**JOBS**
1. The passage on Chinese influence in Japan names three Korean arts. List all three.
2. Condense the paragraph of the passage on Chinese influence in Japan that begins "In addition to affecting" into a shorter version that keeps its main facts.
3. Continue the passage on Chinese influence in Japan from its last sentence.
* start TEXT PASSAGE *
In addition to affecting Japan’s social and political institutions, Chinese civilization also influenced Japanese cultural, intellectual, and literary realms, which included the writing system, philosophical schools, and arts and crafts. Most of these influences entered by way of Korea, after having gone through some modification there. Similarly, Korean arts such as pottery, painting, and sculpture evolved radically from the Chinese ideals. Nationalist scholars later asserted that before the advent of Chinese influence, with its emphasis on artificial rules of propriety, decorum, and rectitude, the cultural artifacts of Japan reflected the free and natural sentiments of the people. Here too we can see the two faces of traditional Japan: one that is more naturally Japanese and another that is heavily infused with Chinese culture. The influence of Chinese art and culture and the development of a distinctively Japanese style in art and literature—with aesthetic sensitivity toward nature that is reinforced, some would say, by Zen aesthetics—is discussed in Chapter 5.
* end TEXT PASSAGE *
* start RECORDED INFORMATION *
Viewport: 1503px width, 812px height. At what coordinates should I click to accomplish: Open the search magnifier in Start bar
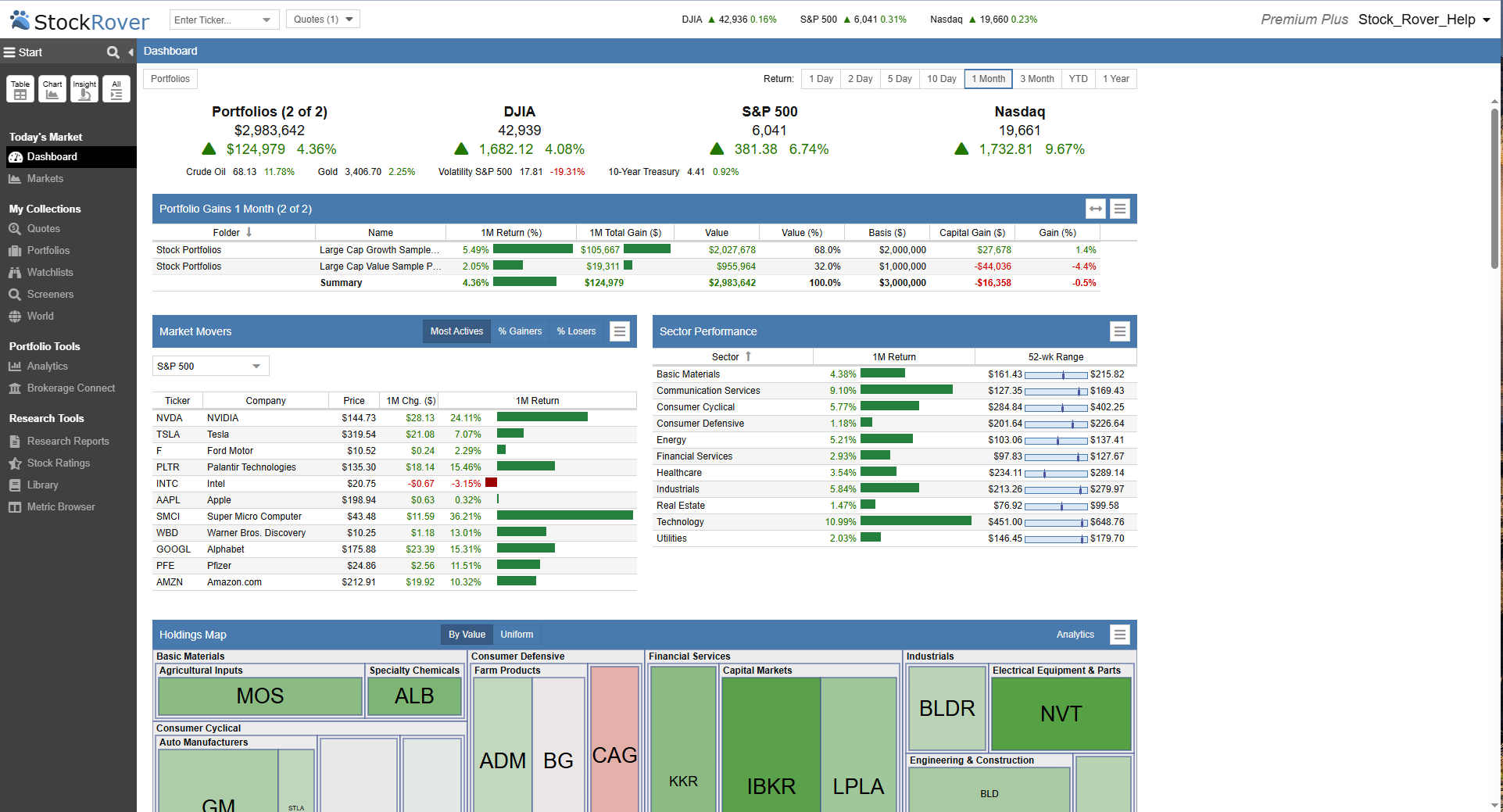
* end RECORDED INFORMATION *
**ANSWERS PER TASK**
1. pottery, painting, sculpture

2. Chinese civilization shaped Japan's social and political institutions as well as its cultural, intellectual, and literary realms, including writing, philosophy, and arts and crafts. Most of this influence arrived through Korea, where it was modified first, and Korean pottery, painting, and sculpture also departed sharply from Chinese ideals. Nationalist scholars later claimed that before Chinese influence brought its artificial rules of propriety, decorum, and rectitude, Japanese cultural artifacts expressed the people's free and natural feelings. This shows traditional Japan's two faces: one more naturally Japanese, one steeped in Chinese culture. Chapter 5 covers Chinese influence on art and culture and the rise of a distinct Japanese style in art and literature, with a sensitivity to nature that some credit to Zen aesthetics.

3.
Buddhism, which came to Japan at about the same time that Chinese culture began to inundate the country, also shaped the Japanese outlook and culture in significant ways. Although it did not become a state religion (the Japanese, like the Chinese, believe that one can worship many gods and participate in many different religious practices at the same time), Buddhism did eventually permeate the entire land.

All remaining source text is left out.